Urteil vom 10.03.2011 – Landgericht Dortmund, 2 O 380/10

Das Landgericht Dortmund hat mit Urteil vom 10.03.2011 (AZ: 2 O 380/10) darüber zu entscheiden, was „Behandlung“ bei den Antragsfragen bedeutet.

Im konkreten Fall hat die Mutter als Versicherungsvermittlerin eine Berufsunfähigkeitszusatzversicherung ihrer Tochter zu vermitteln versucht. Im Antragsformular hatte die Vermittlerin alle Gesundheitsfragen verneint, die Versicherungsnehmerin also vollständig gesund und unbehandelt dargestellt. Als die Versicherungsnehmerin Ansprüche stellte, ermittelte der Versicherer vorhergehende Behandlungen. Daraufhin focht er den Vertrag wegen arglistiger Täuschung an und erklärte den Rücktritt, wie das oftmals der Fall ist.

Die Versicherungsnehmerin verteidigte sich unter anderem damit, dass bei den Antragsfragen lediglich nach „Behandlungen“ gefragt worden sei und eine Behandlung nicht stattgefunden habe. Wegen einer psychischen Erschöpfung aufgrund eines gescheiterten Prüfungstermins und drohender Arbeitslosigkeit hatte sie sich lediglich zu einem Arzt begeben, der sie aber nicht behandelt, sondern sie lediglich etliche Tage krankgeschrieben habe. Der Arzt hätte ihr erklärt, dass man sie nicht behandeln könne, da Prüfungsangst nicht behandelbar sei, sie solle sich aber erholen, weshalb er sie arbeitsunfähig schreiben würde. Eine Diagnose hat der Arzt ihr nicht mitgeteilt.

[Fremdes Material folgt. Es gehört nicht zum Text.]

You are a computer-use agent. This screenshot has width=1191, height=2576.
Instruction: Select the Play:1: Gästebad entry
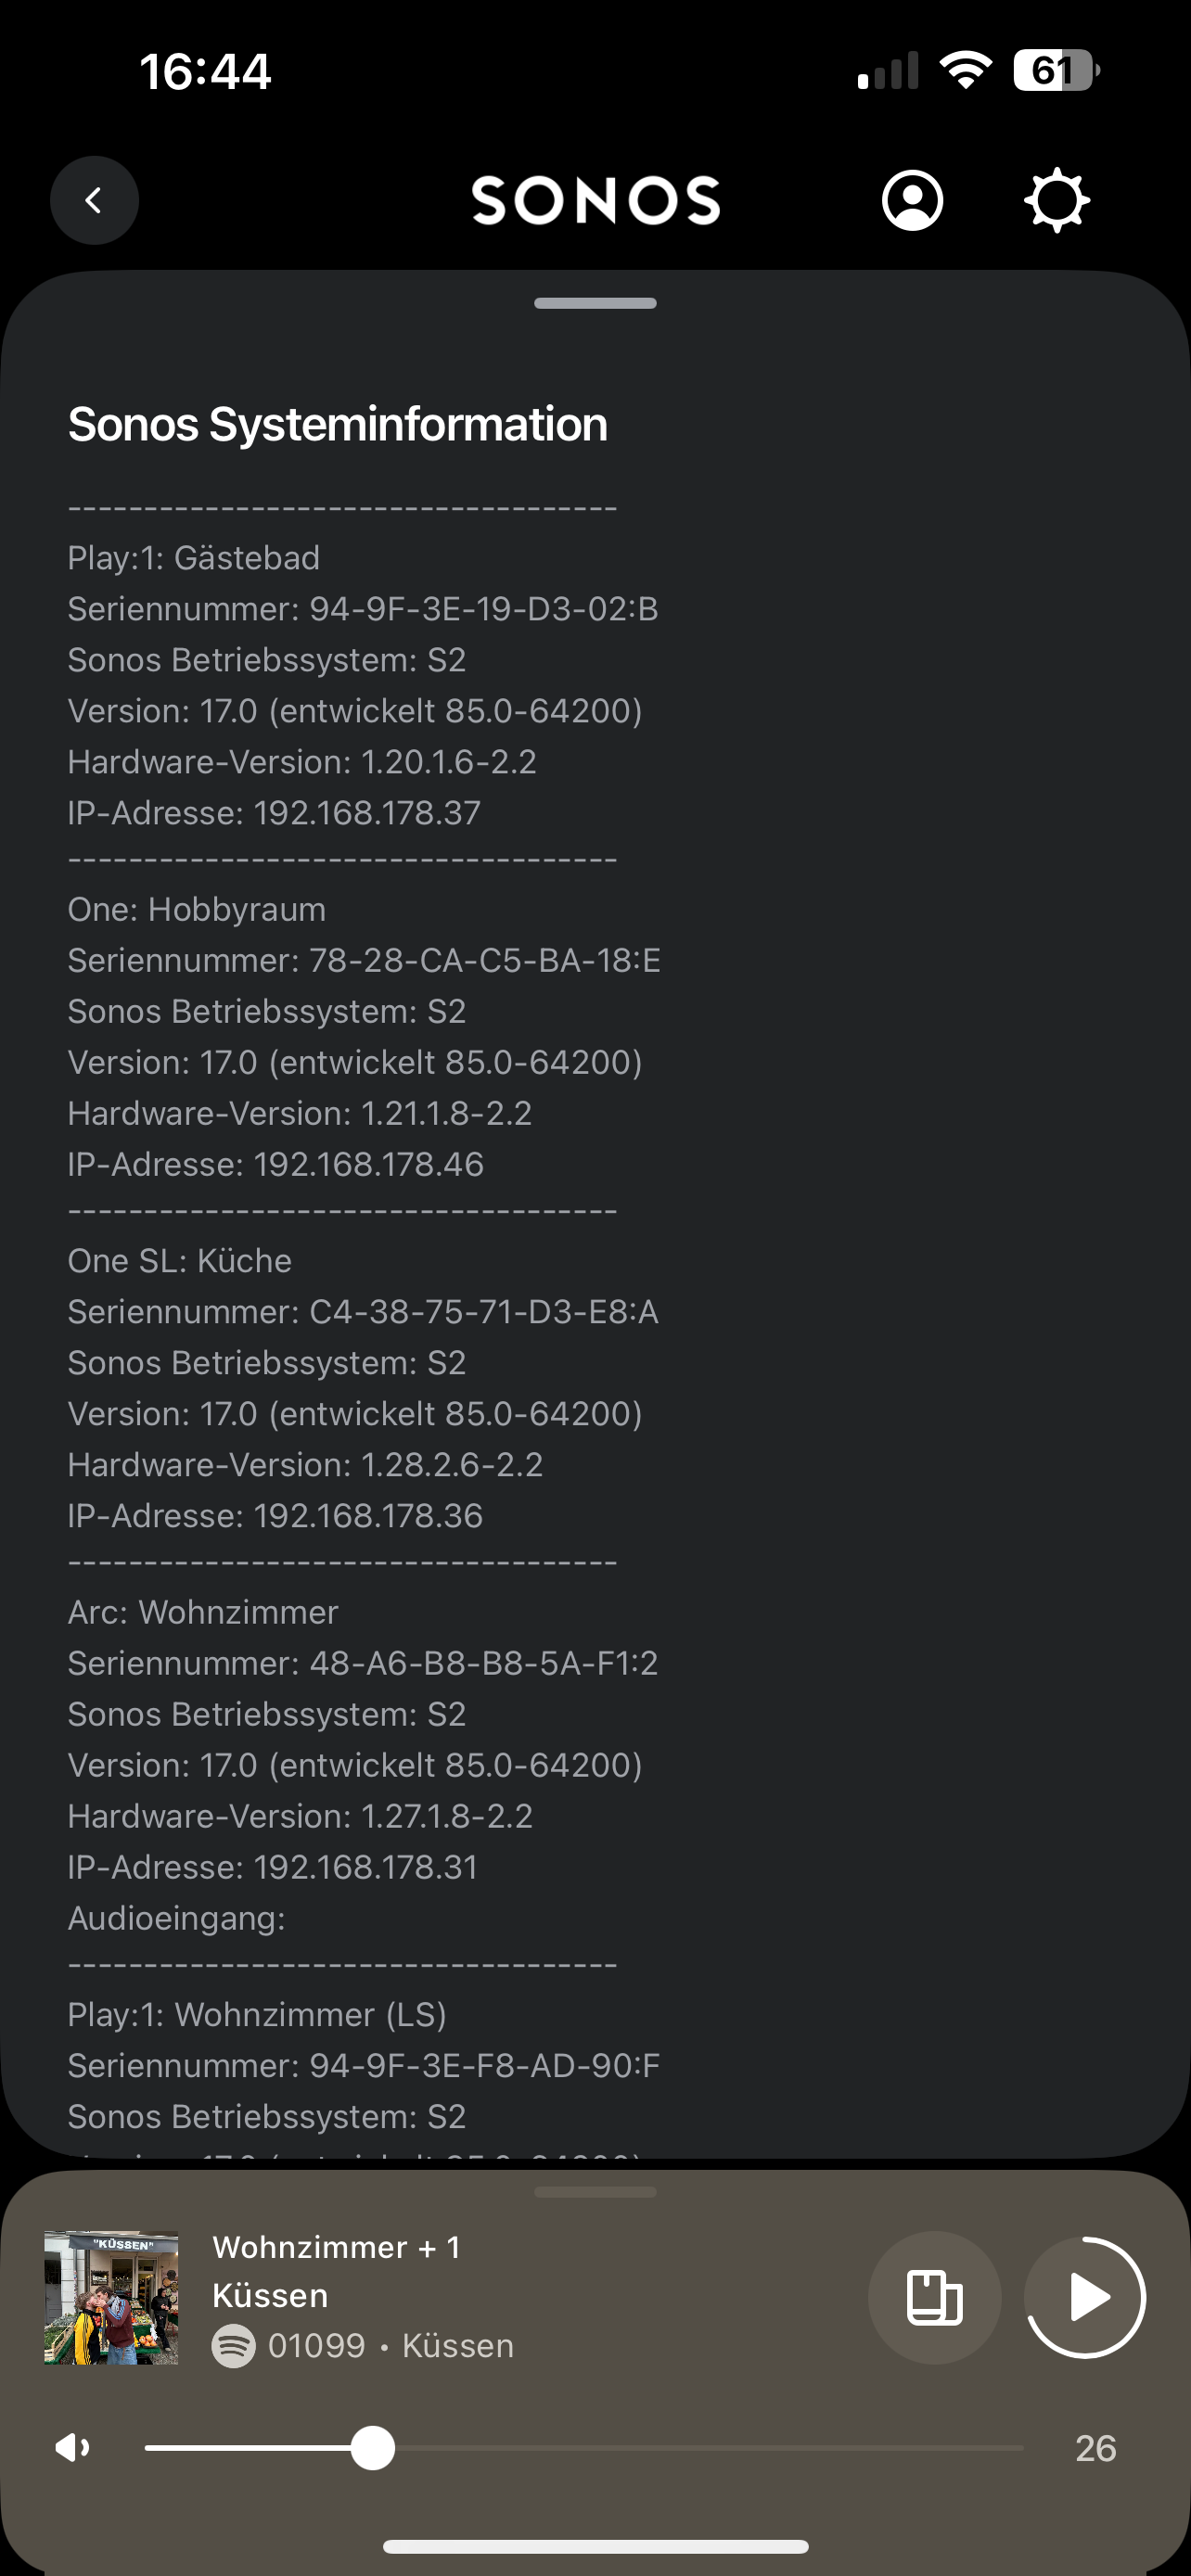coord(194,558)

Die Klage der Versicherungsnehmerin hatte leider keinen Erfolg. Das Landgericht Dortmund entschied, dass die VN die Gesundheitsfragen objektiv falsch beantwortet hat. Das Antragsformular fragte nicht nur nach bestimmten Erkrankungen ab, sondern auch nach „Behandlungen“ in den letzten 5 Jahren. Es würde eine Behandlung darstellen, wenn ein Arzt einer Patientin Ruhe verordnet und ihr längere Arbeitsunfähigkeitsbescheinigung ausstellt. Da diese Behandlung nicht angegeben worden sei, liegt objektiv eine Falschbeantwortung von Gesundheitsfragen vor.

Auch dieses Urteil zeigt deutlich, wie genau Gesundheitsfragen zu beantworten sind.